== Set problem ==
Convert the entries below, from the line containing "This screenshot has width=1147, height=429." through the line containing "click(x=67, y=107)", inclusive, into a two-column CSV with the headers instruction and response, one row per entry. Put each entry's text and its answer in a single quoted field each, with any line breaks replaced by spaces.
--- START OF Data records ---
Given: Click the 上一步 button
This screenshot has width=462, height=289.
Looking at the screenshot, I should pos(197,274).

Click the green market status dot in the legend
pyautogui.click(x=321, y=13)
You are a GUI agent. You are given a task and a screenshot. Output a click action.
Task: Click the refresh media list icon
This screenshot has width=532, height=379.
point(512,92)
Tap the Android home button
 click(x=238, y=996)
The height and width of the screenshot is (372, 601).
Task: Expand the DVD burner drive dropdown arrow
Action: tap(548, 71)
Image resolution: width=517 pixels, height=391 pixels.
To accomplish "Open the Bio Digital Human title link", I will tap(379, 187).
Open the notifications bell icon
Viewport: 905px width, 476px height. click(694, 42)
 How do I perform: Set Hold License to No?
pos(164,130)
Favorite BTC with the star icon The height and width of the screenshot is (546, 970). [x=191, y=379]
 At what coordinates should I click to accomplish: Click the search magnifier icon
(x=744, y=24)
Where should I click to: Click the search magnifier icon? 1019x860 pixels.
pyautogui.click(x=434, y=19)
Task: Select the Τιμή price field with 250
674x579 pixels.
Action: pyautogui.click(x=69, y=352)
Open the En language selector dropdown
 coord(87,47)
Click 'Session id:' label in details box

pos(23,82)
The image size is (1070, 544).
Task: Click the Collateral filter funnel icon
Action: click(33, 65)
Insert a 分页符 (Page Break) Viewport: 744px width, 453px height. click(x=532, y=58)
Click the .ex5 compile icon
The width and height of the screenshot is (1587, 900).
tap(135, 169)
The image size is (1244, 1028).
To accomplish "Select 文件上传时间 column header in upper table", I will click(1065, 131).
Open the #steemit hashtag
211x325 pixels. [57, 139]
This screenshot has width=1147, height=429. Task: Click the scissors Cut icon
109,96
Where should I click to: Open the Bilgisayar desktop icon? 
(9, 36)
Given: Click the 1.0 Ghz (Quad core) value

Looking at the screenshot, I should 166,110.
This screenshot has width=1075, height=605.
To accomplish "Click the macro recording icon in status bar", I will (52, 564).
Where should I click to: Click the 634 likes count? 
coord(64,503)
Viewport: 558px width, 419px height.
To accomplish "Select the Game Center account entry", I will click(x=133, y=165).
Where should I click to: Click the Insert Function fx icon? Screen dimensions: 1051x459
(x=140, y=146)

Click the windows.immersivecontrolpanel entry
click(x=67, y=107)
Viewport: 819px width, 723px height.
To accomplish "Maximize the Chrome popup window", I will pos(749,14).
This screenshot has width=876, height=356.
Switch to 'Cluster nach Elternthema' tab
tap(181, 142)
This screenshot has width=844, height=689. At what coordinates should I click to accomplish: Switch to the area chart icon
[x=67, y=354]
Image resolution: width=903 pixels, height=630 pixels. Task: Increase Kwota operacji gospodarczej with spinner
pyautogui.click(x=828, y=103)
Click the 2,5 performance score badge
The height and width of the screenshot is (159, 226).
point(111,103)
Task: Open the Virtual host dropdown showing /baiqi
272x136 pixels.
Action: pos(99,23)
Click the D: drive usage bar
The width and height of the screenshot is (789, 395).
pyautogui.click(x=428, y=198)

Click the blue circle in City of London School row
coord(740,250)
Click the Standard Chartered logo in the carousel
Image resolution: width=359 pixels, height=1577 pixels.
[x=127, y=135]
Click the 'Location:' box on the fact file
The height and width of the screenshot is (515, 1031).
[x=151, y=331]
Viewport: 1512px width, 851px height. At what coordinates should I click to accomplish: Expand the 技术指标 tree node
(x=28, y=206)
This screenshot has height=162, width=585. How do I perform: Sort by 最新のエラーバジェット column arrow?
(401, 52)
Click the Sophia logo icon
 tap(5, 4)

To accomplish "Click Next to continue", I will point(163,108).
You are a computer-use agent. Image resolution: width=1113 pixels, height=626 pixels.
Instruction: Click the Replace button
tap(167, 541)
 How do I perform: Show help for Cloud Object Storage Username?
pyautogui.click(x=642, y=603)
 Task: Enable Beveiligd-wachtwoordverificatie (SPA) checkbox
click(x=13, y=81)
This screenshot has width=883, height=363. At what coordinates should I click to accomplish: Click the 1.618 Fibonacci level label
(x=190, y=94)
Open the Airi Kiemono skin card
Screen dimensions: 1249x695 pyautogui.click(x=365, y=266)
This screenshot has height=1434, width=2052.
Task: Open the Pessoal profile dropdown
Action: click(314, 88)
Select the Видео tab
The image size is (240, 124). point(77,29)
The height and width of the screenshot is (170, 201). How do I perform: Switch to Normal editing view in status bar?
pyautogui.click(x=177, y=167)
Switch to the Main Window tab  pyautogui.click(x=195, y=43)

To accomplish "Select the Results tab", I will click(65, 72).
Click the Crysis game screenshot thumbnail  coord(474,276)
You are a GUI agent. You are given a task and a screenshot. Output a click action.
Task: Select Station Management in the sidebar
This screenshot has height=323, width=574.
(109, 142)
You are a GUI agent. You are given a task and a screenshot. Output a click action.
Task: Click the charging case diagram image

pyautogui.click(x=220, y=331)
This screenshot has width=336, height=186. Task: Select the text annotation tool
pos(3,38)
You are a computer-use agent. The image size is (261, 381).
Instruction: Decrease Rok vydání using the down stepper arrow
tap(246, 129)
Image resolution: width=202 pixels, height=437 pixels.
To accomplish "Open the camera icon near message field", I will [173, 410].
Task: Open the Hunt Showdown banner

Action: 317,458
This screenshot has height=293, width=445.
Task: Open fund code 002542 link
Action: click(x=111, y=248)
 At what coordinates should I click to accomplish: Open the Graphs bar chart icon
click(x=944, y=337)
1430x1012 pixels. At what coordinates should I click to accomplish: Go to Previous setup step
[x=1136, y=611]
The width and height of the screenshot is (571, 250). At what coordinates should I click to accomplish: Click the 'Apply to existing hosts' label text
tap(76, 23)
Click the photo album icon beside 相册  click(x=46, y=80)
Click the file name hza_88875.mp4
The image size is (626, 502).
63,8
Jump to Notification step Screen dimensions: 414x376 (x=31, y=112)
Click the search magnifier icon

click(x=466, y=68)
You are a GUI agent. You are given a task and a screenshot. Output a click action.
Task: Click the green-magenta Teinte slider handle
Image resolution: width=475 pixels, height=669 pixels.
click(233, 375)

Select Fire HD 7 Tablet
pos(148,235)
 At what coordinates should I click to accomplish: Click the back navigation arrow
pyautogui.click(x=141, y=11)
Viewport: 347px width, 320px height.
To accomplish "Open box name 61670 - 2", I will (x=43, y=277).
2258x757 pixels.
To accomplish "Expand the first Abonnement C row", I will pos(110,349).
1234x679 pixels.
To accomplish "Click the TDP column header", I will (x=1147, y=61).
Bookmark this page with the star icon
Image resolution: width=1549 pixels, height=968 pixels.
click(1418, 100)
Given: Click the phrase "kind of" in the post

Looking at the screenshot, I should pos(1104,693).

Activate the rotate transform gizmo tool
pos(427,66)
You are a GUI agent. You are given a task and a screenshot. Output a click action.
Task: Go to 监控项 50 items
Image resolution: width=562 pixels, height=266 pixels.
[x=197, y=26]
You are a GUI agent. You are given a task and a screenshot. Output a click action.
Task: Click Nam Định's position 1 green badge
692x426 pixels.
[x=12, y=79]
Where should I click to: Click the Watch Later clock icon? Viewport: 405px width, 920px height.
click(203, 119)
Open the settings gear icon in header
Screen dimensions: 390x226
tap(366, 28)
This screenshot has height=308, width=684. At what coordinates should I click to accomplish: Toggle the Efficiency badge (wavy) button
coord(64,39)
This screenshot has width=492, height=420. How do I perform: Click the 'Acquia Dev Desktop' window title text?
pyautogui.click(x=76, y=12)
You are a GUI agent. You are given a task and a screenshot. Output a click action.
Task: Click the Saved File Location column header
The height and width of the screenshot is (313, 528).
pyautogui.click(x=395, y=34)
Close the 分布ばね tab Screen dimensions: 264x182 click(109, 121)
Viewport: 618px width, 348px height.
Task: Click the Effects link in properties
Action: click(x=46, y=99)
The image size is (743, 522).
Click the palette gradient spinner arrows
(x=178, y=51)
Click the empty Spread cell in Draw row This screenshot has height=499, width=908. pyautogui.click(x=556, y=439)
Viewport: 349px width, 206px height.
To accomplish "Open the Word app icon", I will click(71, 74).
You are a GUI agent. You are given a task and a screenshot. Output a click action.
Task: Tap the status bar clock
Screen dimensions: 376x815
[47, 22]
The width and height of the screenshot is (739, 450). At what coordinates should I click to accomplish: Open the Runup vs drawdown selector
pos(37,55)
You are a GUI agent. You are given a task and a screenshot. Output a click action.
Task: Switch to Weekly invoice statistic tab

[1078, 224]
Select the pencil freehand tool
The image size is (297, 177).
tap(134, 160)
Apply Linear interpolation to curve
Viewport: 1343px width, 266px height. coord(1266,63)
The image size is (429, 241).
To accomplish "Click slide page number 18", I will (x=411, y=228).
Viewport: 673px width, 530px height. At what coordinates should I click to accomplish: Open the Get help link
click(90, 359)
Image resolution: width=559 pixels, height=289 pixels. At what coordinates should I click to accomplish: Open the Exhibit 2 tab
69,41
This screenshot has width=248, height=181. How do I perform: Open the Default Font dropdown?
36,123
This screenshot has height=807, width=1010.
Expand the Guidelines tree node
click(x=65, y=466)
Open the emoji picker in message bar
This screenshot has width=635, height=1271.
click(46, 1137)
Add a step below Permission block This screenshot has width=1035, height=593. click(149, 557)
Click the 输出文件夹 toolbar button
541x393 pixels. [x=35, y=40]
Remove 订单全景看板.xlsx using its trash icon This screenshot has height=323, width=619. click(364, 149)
--- END OF Data records ---
== Result of this exercise ==
instruction,response
"This screenshot has width=1147, height=429. Task: Click the scissors Cut icon","109,96"
"Where should I click to: Open the Bilgisayar desktop icon?","(9, 36)"
"Given: Click the 1.0 Ghz (Quad core) value","Looking at the screenshot, I should 166,110."
"This screenshot has width=1075, height=605. To accomplish ""Click the macro recording icon in status bar"",","I will (52, 564)."
"Where should I click to: Click the 634 likes count?","coord(64,503)"
"Viewport: 558px width, 419px height. To accomplish ""Select the Game Center account entry"",","I will click(x=133, y=165)."
"Where should I click to: Click the Insert Function fx icon? Screen dimensions: 1051x459","(x=140, y=146)"
"Click the windows.immersivecontrolpanel entry","click(x=67, y=107)"